--- Begin Entries supplied ---

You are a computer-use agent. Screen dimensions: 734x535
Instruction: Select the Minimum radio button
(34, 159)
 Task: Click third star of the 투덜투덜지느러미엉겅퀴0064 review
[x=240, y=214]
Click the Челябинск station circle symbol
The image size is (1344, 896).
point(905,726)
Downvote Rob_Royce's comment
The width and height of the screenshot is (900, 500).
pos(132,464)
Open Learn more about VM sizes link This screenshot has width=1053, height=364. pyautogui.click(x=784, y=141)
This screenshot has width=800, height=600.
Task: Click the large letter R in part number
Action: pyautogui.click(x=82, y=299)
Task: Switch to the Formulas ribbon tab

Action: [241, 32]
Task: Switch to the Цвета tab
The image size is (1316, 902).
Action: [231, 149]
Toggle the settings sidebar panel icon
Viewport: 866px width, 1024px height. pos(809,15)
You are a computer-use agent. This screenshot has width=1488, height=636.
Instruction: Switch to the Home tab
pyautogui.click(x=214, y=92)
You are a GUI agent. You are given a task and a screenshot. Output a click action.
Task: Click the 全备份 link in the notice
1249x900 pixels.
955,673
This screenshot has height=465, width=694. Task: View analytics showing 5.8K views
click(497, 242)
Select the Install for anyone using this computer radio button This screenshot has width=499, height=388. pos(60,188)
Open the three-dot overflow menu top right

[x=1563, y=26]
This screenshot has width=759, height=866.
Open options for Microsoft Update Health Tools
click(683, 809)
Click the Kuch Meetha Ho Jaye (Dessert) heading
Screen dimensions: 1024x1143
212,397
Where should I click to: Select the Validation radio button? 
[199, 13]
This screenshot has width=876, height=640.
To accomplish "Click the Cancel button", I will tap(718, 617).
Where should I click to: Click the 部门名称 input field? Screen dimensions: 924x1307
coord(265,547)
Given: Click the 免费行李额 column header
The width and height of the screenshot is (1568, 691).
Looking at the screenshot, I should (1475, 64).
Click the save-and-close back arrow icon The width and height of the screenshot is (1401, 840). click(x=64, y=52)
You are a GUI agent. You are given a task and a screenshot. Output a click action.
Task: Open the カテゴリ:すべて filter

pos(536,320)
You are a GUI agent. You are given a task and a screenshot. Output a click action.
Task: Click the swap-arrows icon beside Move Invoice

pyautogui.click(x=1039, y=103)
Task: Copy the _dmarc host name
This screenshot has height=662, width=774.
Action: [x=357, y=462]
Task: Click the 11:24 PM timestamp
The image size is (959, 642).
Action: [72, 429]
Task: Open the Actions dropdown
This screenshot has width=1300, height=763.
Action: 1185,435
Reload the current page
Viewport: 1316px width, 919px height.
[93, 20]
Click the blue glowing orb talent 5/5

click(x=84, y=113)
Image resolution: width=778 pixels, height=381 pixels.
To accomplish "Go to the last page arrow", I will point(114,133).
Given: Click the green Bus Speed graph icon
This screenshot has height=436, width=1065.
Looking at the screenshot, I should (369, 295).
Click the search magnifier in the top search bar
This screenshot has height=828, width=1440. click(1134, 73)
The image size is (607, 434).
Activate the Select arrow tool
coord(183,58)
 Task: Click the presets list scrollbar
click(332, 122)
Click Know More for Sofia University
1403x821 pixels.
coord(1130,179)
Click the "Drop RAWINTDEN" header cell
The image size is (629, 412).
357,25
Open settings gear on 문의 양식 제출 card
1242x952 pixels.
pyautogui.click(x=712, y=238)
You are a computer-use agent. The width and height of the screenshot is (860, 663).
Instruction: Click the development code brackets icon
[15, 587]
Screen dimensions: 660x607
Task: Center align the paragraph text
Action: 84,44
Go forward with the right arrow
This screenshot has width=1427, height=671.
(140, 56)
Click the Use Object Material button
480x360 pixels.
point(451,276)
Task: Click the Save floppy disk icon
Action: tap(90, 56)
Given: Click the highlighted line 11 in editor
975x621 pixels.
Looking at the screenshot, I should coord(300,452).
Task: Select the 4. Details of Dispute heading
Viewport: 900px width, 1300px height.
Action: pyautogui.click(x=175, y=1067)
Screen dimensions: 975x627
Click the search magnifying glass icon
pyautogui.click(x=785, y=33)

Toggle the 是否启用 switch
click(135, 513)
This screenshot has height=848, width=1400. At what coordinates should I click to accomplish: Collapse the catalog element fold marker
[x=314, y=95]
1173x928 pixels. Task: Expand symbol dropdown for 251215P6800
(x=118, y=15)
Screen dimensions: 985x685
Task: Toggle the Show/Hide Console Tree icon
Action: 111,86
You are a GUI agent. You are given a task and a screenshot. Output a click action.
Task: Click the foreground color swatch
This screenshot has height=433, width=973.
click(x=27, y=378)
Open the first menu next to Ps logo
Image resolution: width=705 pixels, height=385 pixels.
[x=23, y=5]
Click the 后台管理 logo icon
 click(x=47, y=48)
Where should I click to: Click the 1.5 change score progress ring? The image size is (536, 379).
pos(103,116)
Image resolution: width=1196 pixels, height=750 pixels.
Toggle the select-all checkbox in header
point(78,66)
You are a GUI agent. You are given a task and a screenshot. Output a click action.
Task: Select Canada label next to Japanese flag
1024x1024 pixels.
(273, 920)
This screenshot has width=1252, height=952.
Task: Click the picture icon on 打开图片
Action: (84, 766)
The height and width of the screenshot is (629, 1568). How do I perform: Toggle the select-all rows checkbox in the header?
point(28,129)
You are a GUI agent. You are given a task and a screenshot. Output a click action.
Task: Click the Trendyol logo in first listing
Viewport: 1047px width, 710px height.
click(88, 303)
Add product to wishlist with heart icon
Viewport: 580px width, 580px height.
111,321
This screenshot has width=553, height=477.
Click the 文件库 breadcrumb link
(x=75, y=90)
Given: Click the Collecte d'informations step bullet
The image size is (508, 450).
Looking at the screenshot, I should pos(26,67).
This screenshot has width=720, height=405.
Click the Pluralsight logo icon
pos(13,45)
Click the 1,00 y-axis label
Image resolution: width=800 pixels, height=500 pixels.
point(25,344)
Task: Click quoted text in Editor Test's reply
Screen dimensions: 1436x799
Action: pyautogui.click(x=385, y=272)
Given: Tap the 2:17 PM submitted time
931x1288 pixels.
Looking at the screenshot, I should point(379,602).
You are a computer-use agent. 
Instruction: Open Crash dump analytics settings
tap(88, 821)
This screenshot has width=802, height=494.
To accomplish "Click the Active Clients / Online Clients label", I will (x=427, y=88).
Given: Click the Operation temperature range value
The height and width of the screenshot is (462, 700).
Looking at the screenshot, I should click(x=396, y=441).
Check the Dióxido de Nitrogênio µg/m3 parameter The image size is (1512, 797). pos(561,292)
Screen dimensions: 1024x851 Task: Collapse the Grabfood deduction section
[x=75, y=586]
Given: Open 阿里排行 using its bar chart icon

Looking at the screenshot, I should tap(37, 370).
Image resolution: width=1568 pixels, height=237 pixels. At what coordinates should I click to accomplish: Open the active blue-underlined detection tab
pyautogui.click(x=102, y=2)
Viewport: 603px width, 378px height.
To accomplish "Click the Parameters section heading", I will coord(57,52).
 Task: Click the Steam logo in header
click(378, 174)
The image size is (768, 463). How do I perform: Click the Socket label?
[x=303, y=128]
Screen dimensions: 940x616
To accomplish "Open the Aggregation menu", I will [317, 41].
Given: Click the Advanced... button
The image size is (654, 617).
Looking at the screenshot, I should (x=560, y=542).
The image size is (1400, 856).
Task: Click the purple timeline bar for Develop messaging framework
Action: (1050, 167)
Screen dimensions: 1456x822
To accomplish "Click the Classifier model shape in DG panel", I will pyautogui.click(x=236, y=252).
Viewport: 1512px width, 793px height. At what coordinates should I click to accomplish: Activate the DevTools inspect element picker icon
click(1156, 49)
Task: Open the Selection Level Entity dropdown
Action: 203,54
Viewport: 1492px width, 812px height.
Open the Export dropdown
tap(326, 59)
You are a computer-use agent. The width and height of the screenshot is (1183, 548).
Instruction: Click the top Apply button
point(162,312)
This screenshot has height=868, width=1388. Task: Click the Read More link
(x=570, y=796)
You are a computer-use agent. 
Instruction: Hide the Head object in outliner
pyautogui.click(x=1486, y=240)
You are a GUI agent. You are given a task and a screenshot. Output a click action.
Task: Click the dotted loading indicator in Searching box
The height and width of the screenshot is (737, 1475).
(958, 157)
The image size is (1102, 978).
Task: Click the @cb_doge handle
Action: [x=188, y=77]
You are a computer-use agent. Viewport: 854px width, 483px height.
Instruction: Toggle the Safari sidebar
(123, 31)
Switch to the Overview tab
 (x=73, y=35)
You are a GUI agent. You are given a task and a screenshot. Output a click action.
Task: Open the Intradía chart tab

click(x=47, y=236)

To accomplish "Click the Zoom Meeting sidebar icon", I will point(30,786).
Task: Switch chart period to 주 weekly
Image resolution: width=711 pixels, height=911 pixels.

--- End Entries supplied ---

▸ **Work to be completed**
Quote the listing from its start through the line containing "pos(132,464)", including that line.

▸ **Exercise answer**
You are a computer-use agent. Screen dimensions: 734x535
Instruction: Select the Minimum radio button
(34, 159)
 Task: Click third star of the 투덜투덜지느러미엉겅퀴0064 review
[x=240, y=214]
Click the Челябинск station circle symbol
The image size is (1344, 896).
point(905,726)
Downvote Rob_Royce's comment
The width and height of the screenshot is (900, 500).
pos(132,464)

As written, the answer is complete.